Hyperscalers satisfy the first condition through exclusive visibility into their own models — internal states, inference traces, system-level behaviour, training data provenance, and failure modes that no external actor can independently access. The Translation Layer satisfies the second and third: its cross-jurisdictional vantage cannot be substituted by any single public institution, and its interpretive authority makes regulators dependent on the operational knowledge it produces. Together, hyperscaler visibility and Translation Layer visibility constitute a structural position historically occupied by the State — one that now determines the conditions under which behaviour, value, and agency become legible. This is the Visibility Monopoly.

A practical illustration emerged during the early implementation of the EU AI Act. When the regulation entered into force in 2024, it did not self-execute. Within weeks, major accounting and advisory networks developed standardised risk-classification and conformity-assessment frameworks for multinational clients. By the time detailed regulatory guidance emerged months later, many firms were already operating under internally engineered compliance tools derived from these templates. The law was written in Brussels; the operational meaning was written in audit workpapers.¹⁰

Because visibility determines oversight, these firms increasingly shape how regulatory categories are interpreted, how obligations are implemented inside real workflows, how risk is recorded, and how responsibility is assigned. They serve as the interpreters of the AI era — turning the behaviour of frontier models into the concrete classifications that law, finance, and organisational decision-making require.
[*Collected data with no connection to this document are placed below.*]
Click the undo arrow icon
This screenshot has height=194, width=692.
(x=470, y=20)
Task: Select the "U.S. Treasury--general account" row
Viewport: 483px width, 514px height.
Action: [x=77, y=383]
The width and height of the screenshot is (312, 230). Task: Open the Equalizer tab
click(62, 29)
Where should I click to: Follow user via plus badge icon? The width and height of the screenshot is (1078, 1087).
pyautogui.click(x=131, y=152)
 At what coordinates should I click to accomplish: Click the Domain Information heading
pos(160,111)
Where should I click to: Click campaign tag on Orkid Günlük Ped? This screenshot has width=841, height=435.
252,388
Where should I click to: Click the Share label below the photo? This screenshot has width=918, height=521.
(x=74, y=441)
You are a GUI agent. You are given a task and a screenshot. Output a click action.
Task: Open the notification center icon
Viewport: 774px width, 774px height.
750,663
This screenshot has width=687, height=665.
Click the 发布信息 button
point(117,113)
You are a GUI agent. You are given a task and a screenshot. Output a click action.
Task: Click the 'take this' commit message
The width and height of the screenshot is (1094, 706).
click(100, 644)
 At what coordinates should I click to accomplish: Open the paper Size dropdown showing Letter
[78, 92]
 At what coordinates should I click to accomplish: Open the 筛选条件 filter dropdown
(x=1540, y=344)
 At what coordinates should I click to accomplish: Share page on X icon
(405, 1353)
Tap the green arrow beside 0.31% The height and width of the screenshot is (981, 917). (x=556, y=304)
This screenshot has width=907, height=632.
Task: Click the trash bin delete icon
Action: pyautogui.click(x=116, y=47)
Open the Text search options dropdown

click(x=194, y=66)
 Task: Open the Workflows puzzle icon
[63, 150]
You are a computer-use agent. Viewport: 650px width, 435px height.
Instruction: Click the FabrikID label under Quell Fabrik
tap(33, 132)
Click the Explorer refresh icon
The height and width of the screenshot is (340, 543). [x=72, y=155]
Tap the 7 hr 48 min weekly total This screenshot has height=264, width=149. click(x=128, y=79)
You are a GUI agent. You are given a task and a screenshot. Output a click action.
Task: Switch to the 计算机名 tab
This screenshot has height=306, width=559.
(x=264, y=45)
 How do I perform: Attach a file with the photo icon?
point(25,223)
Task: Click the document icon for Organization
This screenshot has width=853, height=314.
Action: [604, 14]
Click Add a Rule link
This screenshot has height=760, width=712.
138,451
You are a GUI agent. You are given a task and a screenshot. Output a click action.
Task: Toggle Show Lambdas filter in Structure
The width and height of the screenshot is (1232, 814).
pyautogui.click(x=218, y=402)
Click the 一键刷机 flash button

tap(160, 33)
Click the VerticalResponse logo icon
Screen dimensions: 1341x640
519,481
This arrangement is not temporary. It is a defining feature of the AI era.

VI. The Road Ahead — What the Visibility Monopoly Makes Possible

The Visibility Gap explains why traditional approaches to AI regulation struggle to keep pace with innovation. But diagnosis alone is insufficient. The more consequential question is what this new institutional condition makes possible — and for whom.

The actors capable of observing how AI actually functions across the global economy will consistently acquire influence over how it is managed in practice. For much of the world — outside the G3 — many countries remain stack-dependent: financial centres, regulatory hubs, and the professional networks that intermediate global commerce.

As the U.S. and China consolidate increasingly distinct AI ecosystems, the rest of the world requires connectors and translators. The global economy cannot function as two sealed spheres. This shift elevates the importance of the actors who operate between rule and execution. Part IV scrutinises this space directly — the gap between legal pronouncements and operational reality.

If sight is the precondition of authority, execution is its instrument. And those instruments have moved. The road ahead is defined by this migration. In the AI era, authority no longer resides solely where rules are drafted; increasingly, it resides where those rules are made workable. Understanding this shift — and the forms of power it creates — is essential to understanding how the AI economy will move forward.